Feedback Manipulation
Following the interview, participants were required to fill in their demographic information, which included age, gender, sexual orientation, and race/ethnicity. At the same time, the participants were waiting for feedback from the algorithmic computer program (i.e., believable or not believable). To reinforce the plausibility of the feedback manipulation among the participants, they were informed that it would take 2 to 5 min for the computer program to evaluate the veracity of their interview statements. In the interim, participants saw a gif image of a computer loading wheel to indicate that the computer was processing their data. Then, participants were informed that the algorithm’s calculation has been completed. In the believable feedback condition, participants were told, “You are believable,” whereas in the not believable feedback condition, participants were told, “You are not believable.” In reality, this believability feedback was randomly assigned.
Immediately following this feedback, participants completed the Positive and Negative Affect Schedule (PANAS; Watson et al., 1988) to assess their positive (i.e., duping delight; α = .86) and negative (α = .86) affect in response to telling a successful (or unsuccessful) lie (or truth). The completion of Phase One took approximately 15 min.
Phase Two
Twelve days after Phase One, an email containing an online memory test was sent to the participants to determine whether deception and feedback about believability affected memory for the details of the theft. These responses were not of interest to the current investigation, but are described in detail in Vo et al. (2021).
Results
Positive Affect
A 2 (veracity: truth, lie) × 2 (feedback: believable, not believable) between-subjects ANOVA was performed on self-reported positive affect. There was a significant main effect of feedback F(1,163) = 6.44, p = .012, ηp2 = .038; participants who received believable feedback (M = 2.47, SD = .77) reported more positive affect than participants who received feedback that they were not believable (M = 2.19, SD = .63, see Fig. 1A). However, there was no main effect of veracity F(1,163) = 1.35, p = .25, ηp2 = .01, nor was there a significant veracity × feedback interaction F(1,163) = .01, p = .93, ηp2 = .00. Critically, there was no significant difference in positive affect reported by participants in the lie-believable (M = 2.53, SD = .81) condition and the lie-not believable condition (M = 2.26, SD = .71, t(80) = 1.60, p = .114, d = .35).
Fig. 1.
A The effect of veracity (liar, truth-teller) and feedback (believable, not believable) on positive affect reported by participants in Study 1. B The effect of veracity (liar, truth-teller) and feedback (believable, not believable) on negative affect reported by participants in Study 1. Error bars represent ± 1 standard error
Negative Affect
A 2 (veracity: truth, lie) × 2 (feedback: believable, not believable) between-subjects ANOVA was also performed on self-reported negative affect. Analyses revealed a significant main effect of veracity F(1,163) = 5.58, p = .017, ηp2 = .034; participants who lied (M = 1.73, SD = .65) reported more negative affect than participants who told the truth (M = 1.53, SD = .54). A significant main effect of feedback F(1,163) = 10.74, p = .001, ηp2 = .062, also indicated that participants who received feedback that they were not believable (M = 1.77, SD = .63) experienced more negative affect than participants were received feedback that they were believable (M = 1.49, SD = .54).

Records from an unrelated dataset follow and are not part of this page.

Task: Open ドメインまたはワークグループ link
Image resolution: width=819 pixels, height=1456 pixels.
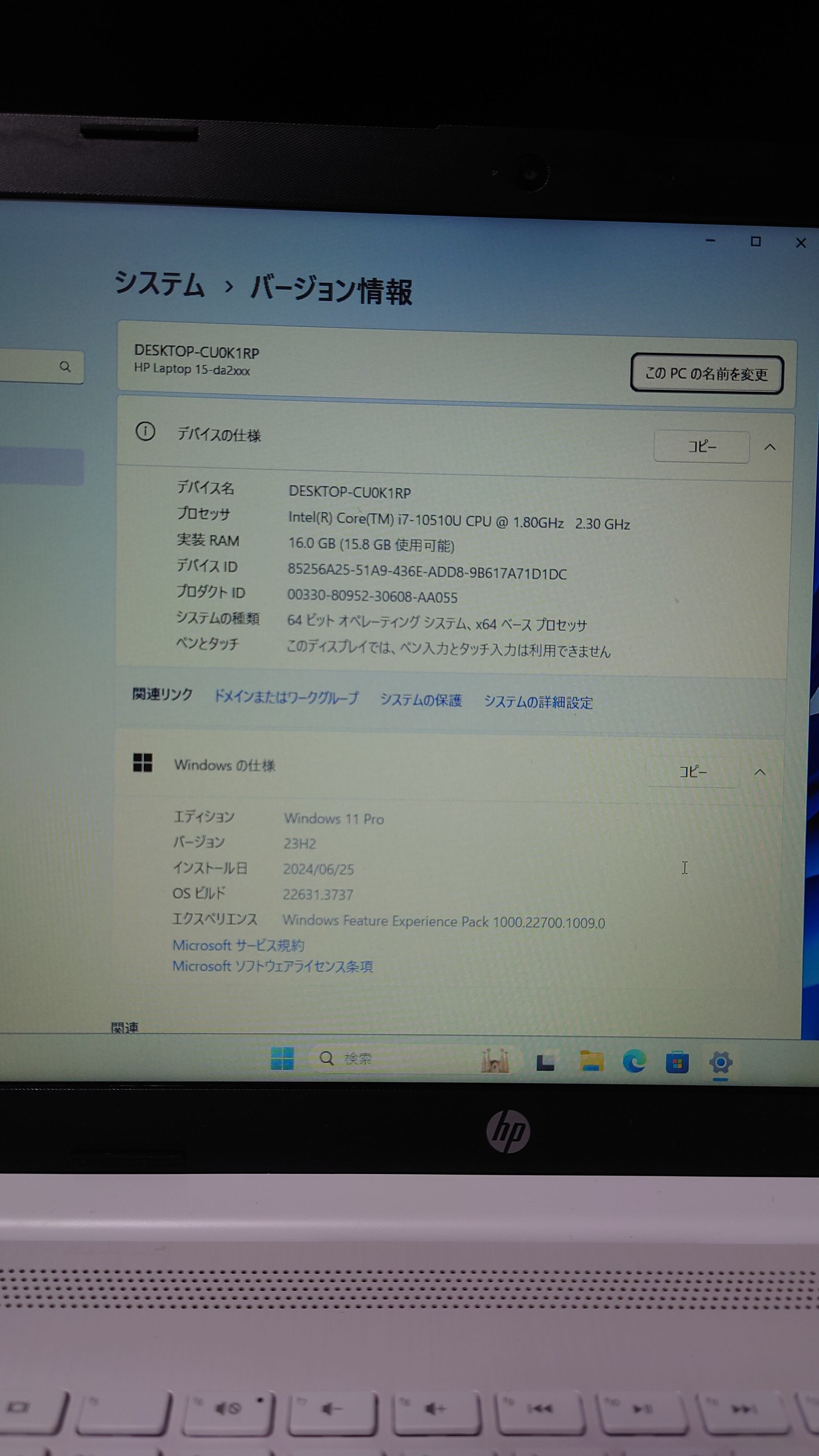Action: pos(286,697)
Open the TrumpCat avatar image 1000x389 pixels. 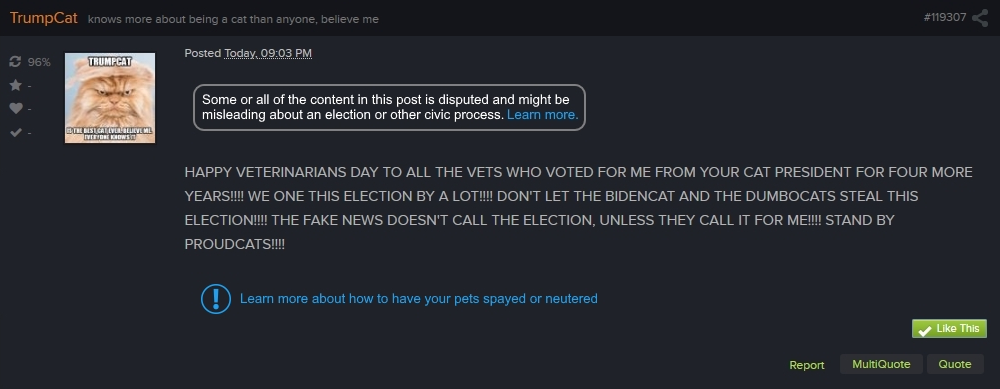point(110,98)
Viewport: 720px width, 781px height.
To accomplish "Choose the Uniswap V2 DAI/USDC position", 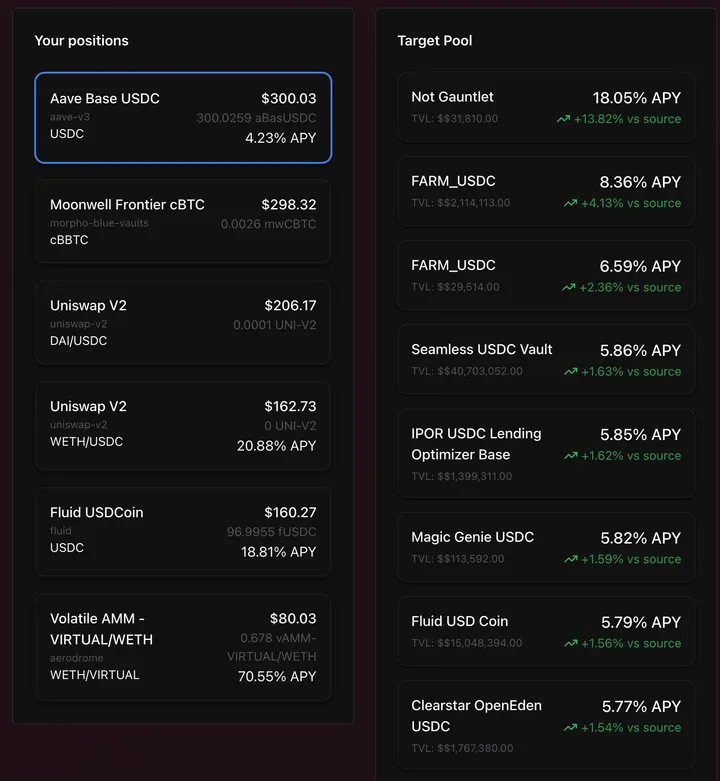I will click(183, 322).
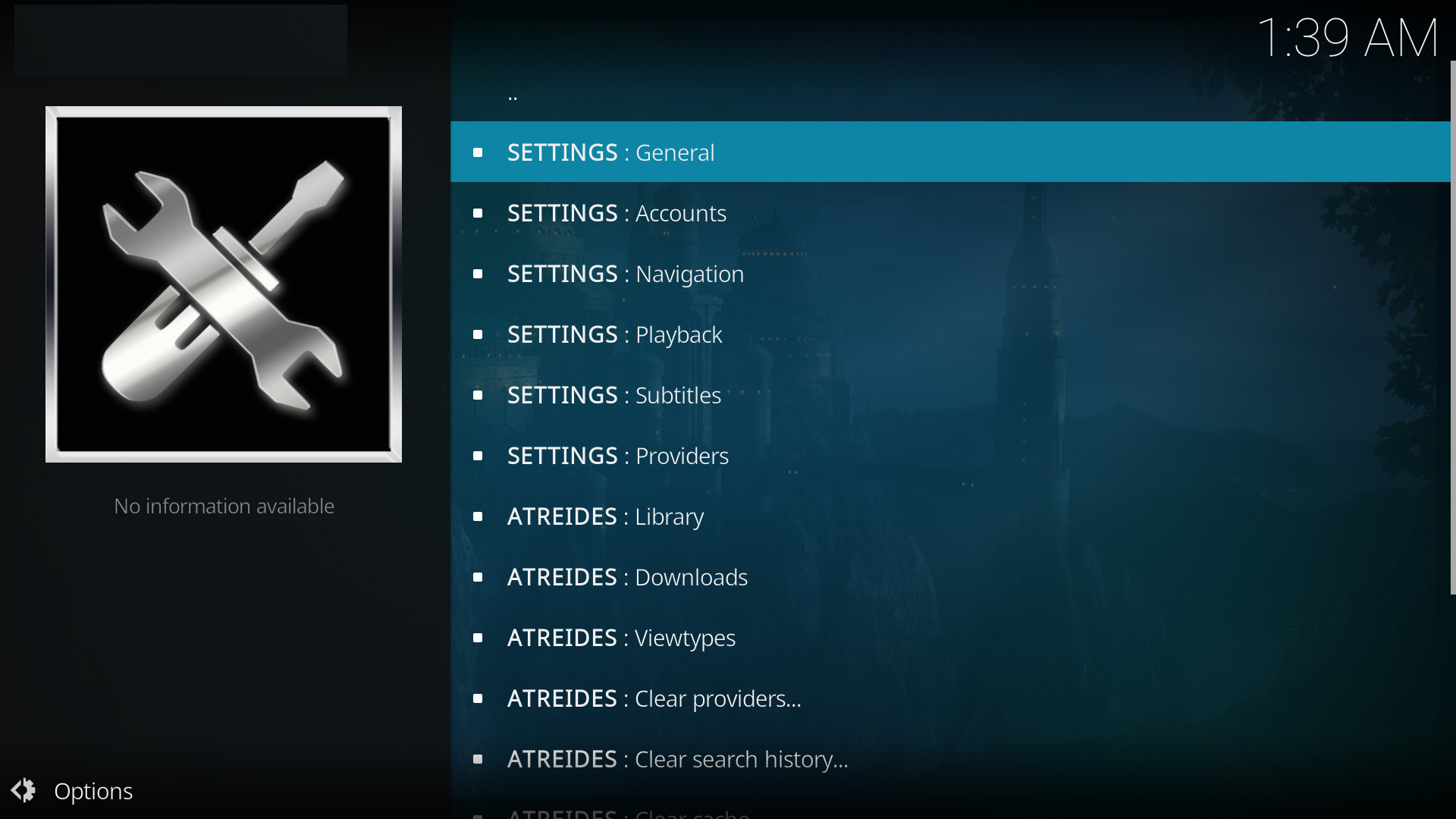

However, these main effects were qualified by a significant veracity × feedback interaction F(1,163) = 5.45, p = .021, ηp2 = .032. Among liars, feedback did not appear to impact negative affect t(80) = .577, p = .565, d = .128. However, among truth-tellers, receiving not believable feedback (M = 1.78, SD = .61) led to more negative affect than receiving believable feedback (M = 1.27, SD = .28, t(83) = 4.79, p < .001, d = 1.04) (see Fig. 1B).
Study 2
In Study 2, we sought to replicate and extend the findings of Study 1 with a larger and more representative sample. Additionally, since lies are generally told to achieve some goal (Levine et al., 2010) and positive affective experiences are most likely to emerge when situations are appraised as goal conducive (e.g., Ellsworth & Scherer, 2003), we included an incentive manipulation. Lastly, we measured participants’ level of Machiavellianism, narcissism, psychopathy, and sadism to explore whether the experience of duping delight may be moderated by these personality traits.
Method
Participants and Design
An a priori power analysis indicated that we needed a total of 387 participants to detect a small-to-medium effect of ηp2 = .02 in a 2 (veracity: truth, lie) × 2 (incentive: present, absent) × 2 (feedback: believable, not believable) between-subjects design, setting 1-β = .95 and α = .05. A representative U.S. sample from Prolific was recruited; three-hundred and ninety-four participants participated in exchange for $3.00 CAD. This sample included 198 females, 189 males, and 7 non-binary individuals with a mean age of 44.41 (SD = 15.76, range = 18–79). Most participants identified as White (74.18%). Participants also identified as Black (14.94%), Latin American (7.09%), South Asian (2.78%), and Chinese (2.53%). One percent or less of participants identified as Japanese, Korean, Aboriginal, Southeast Asian, West Asian, Filipino, Arab, West Asian, or other. Nine participants failed an attention check (described below), leaving three-hundred and eighty-five participants for analysis. A sensitivity power analysis indicated that with n = 385, we had 95% power to detect an effect as small as η2 = .03 with α = .05 in 2 × 2 × 2 between-subjects design.
Materials and Procedure
As in Study 1, participants were presented with an image of an office desk with several items, were asked to imagine it was theirs, and were required to spend 30 s or more on the “pre-theft” image before proceeding.
Veracity Manipulation
Participants were then randomly assigned to either tell the truth or lie about the number of missing items. Like Study 1, participants in the truth condition had to correctly choose the four items that had actually been stolen, whereas participants in the lie condition had to select two non-stolen items in addition to the four items that were actually stolen.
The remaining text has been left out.